--- Data extracts ---
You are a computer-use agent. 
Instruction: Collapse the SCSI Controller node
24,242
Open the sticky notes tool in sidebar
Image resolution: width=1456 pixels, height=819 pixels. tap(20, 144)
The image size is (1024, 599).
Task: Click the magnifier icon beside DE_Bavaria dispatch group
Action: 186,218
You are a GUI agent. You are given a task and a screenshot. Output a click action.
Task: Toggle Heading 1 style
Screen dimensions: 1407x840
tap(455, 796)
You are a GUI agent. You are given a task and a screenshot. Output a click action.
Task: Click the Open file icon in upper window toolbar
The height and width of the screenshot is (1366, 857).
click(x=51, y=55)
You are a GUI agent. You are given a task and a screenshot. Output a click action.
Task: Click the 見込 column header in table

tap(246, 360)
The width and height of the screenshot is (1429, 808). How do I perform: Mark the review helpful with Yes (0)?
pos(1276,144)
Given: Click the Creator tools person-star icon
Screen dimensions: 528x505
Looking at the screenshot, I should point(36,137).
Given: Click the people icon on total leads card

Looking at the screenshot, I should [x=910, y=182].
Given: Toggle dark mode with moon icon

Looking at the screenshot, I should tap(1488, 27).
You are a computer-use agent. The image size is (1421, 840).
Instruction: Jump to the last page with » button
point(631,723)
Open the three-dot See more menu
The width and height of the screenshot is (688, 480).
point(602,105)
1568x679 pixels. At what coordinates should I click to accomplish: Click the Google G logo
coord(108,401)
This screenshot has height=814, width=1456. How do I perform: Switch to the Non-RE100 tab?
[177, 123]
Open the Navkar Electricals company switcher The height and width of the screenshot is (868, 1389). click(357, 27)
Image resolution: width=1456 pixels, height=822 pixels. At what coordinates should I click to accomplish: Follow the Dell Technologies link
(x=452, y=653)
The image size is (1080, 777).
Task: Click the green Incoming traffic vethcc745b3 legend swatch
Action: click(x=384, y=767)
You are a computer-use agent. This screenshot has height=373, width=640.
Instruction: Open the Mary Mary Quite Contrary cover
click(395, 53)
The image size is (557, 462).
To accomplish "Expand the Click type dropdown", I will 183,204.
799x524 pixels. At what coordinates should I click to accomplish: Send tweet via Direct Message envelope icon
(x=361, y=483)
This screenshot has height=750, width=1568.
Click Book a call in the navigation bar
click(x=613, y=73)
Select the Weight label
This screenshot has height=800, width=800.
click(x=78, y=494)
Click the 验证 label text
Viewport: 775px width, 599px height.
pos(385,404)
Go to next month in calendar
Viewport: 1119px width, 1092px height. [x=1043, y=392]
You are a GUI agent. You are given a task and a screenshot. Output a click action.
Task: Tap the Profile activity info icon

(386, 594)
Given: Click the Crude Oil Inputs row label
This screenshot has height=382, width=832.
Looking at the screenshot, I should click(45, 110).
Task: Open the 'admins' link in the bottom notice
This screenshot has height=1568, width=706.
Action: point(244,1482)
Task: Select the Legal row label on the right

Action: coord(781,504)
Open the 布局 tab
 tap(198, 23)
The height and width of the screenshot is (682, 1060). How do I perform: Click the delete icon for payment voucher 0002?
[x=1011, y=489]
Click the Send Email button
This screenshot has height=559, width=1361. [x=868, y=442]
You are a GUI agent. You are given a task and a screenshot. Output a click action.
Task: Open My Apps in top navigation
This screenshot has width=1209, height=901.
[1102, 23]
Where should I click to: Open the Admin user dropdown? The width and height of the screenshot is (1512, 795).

--- Task brief ---
In the entries above, find each line with "computer" and list it.

--- Exercise result ---
You are a computer-use agent. 
You are a computer-use agent. The image size is (1421, 840).
You are a computer-use agent. This screenshot has height=373, width=640.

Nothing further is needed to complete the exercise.